In an embodiment, each Company Database can replace their PII with tokens. Any person or application requiring the use of PII would use a governance engine that supports permitted use of that data. In this way, the PIG 10 becomes the single source of all PII data within an organization as well as the single place requiring protection and management. This improves and standardizes records management and data cleansing while maintaining internal data security measures. In another embodiment, the PIG 10 may actually be formed of two components, a first that holds the master records (on a secluded network) and a second that stores the hashed shredded records and can communicate directly with the Internet.
In an embodiment, the initial architecture of the system will require there to be enough nodes to ensure no single node can re-identify a person. For example, if Node 1 held a given name and surname, or a surname and phone number, that could be enough to re-identify. Even though all chunks are stored in an encrypted way, this will ensure that the data stays de-identified. Some other PI chunks could be placed together with less risk such as birth month and city. In the embodiment, the data schema is laid out in such a way as to ensure no single point of failure could cause an outage in the use of data. Whether through redundant copies or multiple parity chunks such as what is employed with object storage or other scale-out storage solutions can be used.
In an embodiment, due to the distributed nature of the deployment, each organization will have used varying levels of security. A hacker would be required to hack multiple environments simultaneously to retrieve useful data.

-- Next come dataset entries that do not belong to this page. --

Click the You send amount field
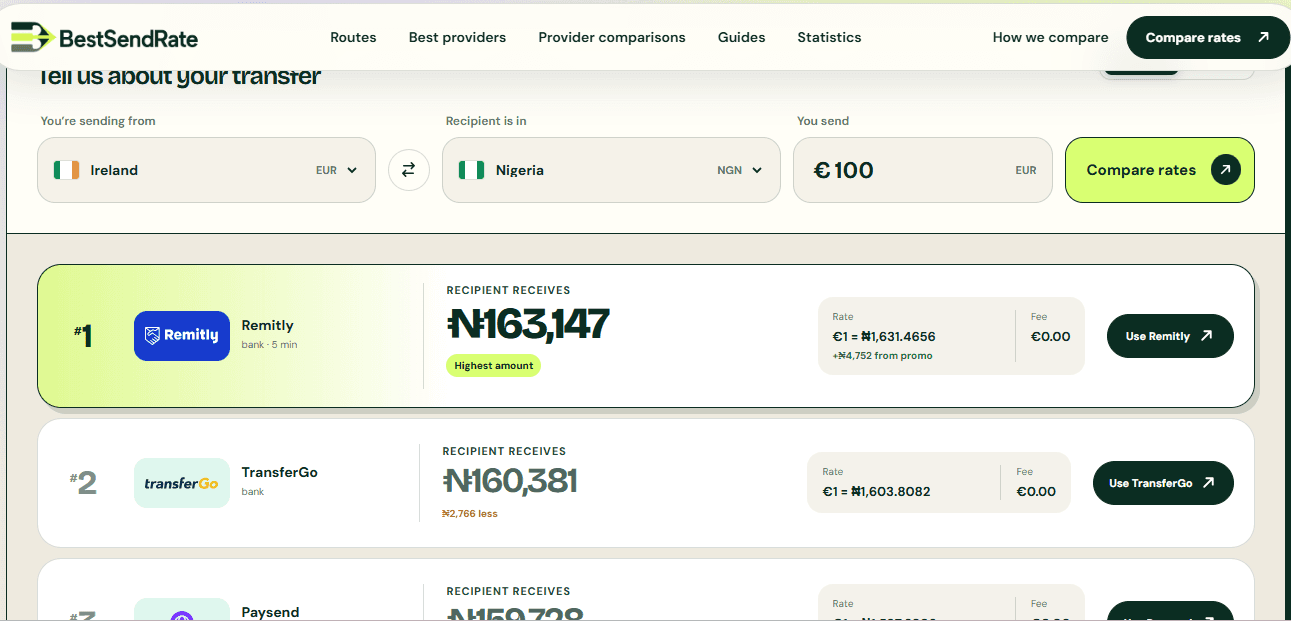Screen dimensions: 1291x621 923,170
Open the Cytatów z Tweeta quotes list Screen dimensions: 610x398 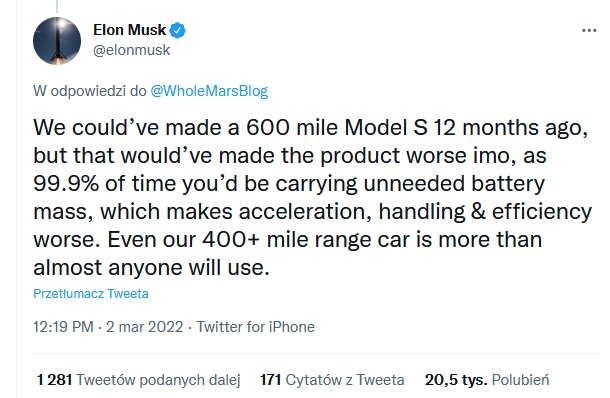[x=345, y=380]
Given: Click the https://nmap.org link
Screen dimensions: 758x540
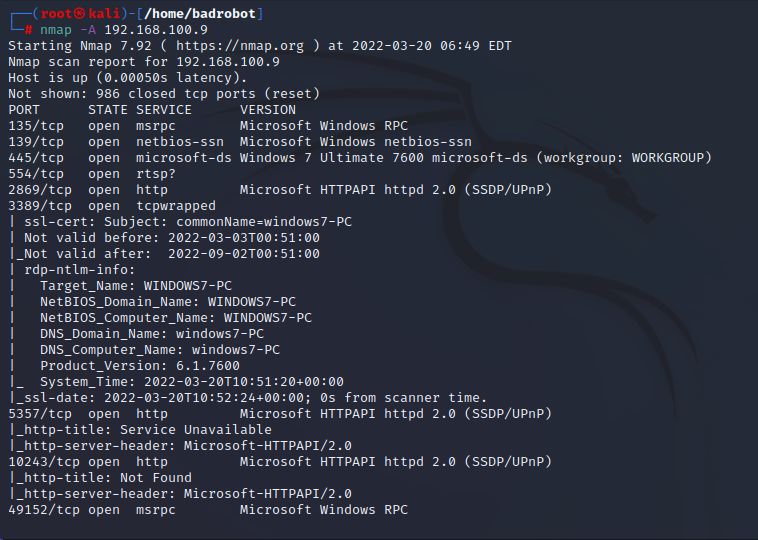Looking at the screenshot, I should (x=240, y=46).
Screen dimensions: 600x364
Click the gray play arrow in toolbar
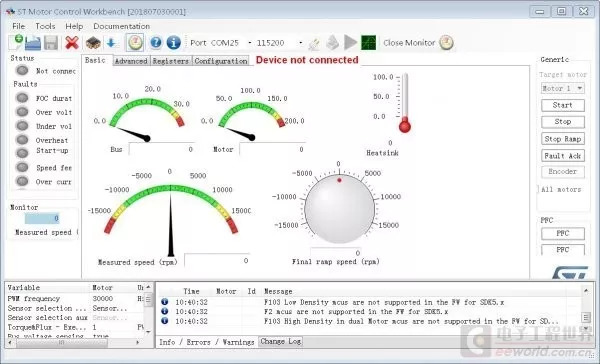coord(350,42)
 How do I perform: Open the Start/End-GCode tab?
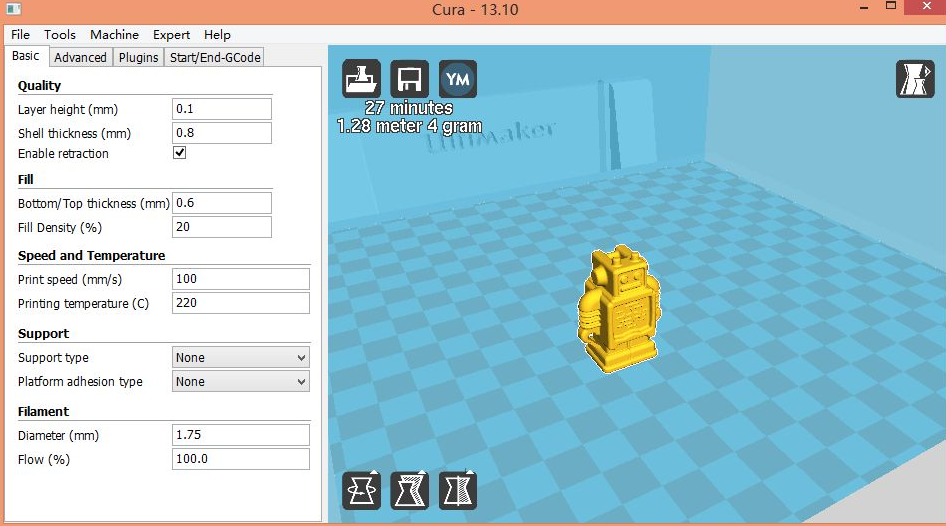pyautogui.click(x=215, y=57)
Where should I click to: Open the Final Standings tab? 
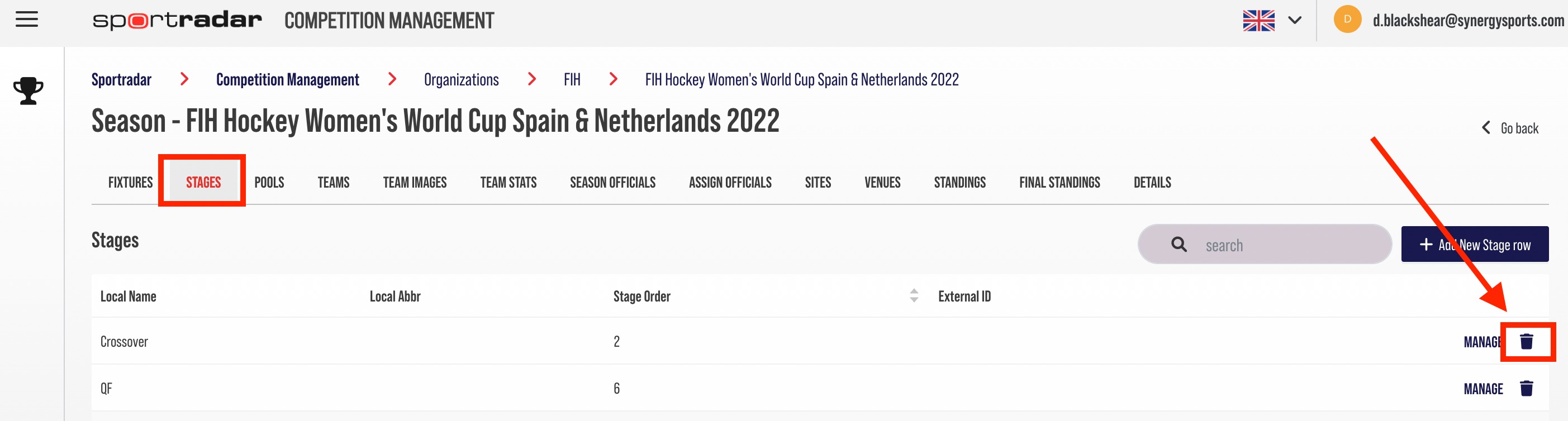[x=1059, y=183]
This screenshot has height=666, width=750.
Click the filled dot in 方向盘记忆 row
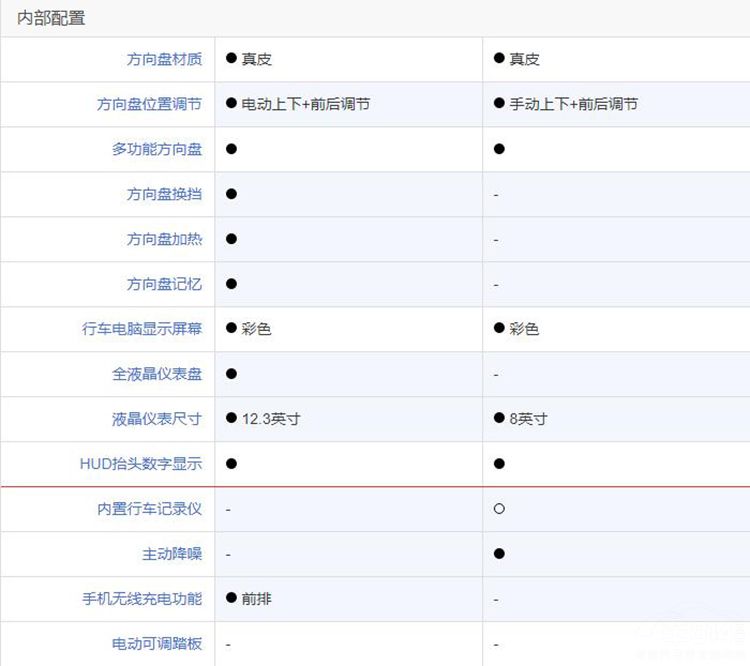[231, 284]
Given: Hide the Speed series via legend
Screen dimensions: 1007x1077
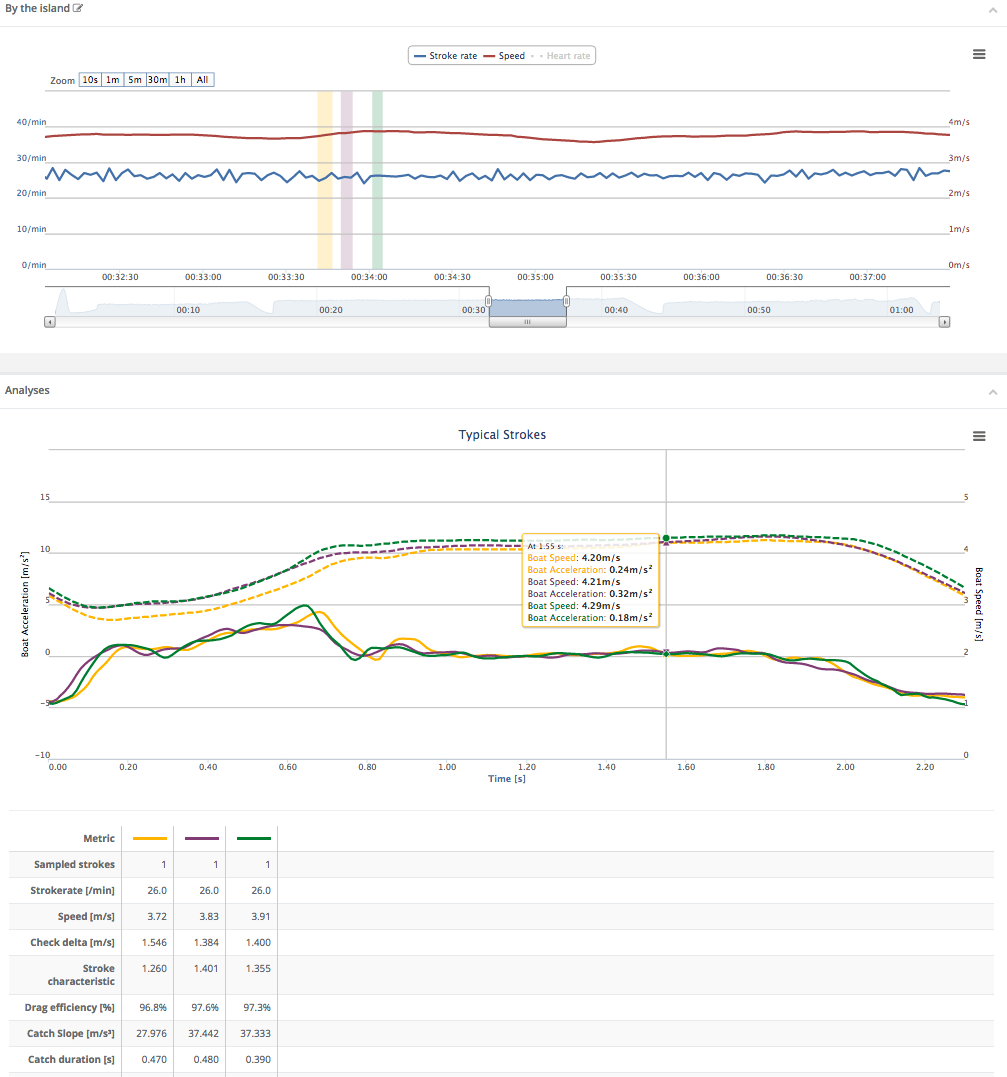Looking at the screenshot, I should click(x=505, y=56).
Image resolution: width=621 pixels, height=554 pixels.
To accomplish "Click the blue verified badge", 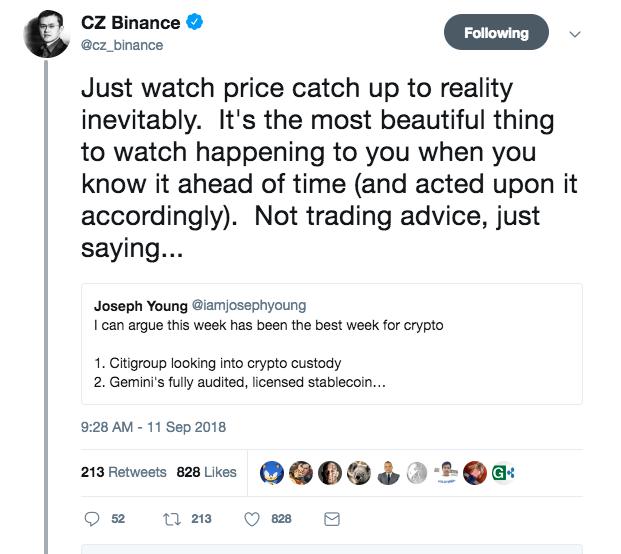I will click(196, 24).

Even then, it may be similar to retrieving a large phone book with an arbitrary account number as the single identifier of the provider organization.
In an embodiment, a binary conversion may be utilized to convert alphanumeric characters to binary to increase the granularity of the distribution of characters. As more complex characters are intended for use, the coding should not be limited to UTF-8. Because of distributing the binary elements, even letters of a name are unintelligible to the PIG storing the data and the matching process between organizations will take little processing to accomplish.
The invention has been described herein using specific embodiments for the purposes of illustration only. It will be readily apparent to one of ordinary skill in the art, however, that the principles of the invention can be embodied in other ways. Therefore, the invention should not be regarded as being limited in scope to the specific embodiments disclosed herein, but instead as being fully commensurate in scope with the following claims.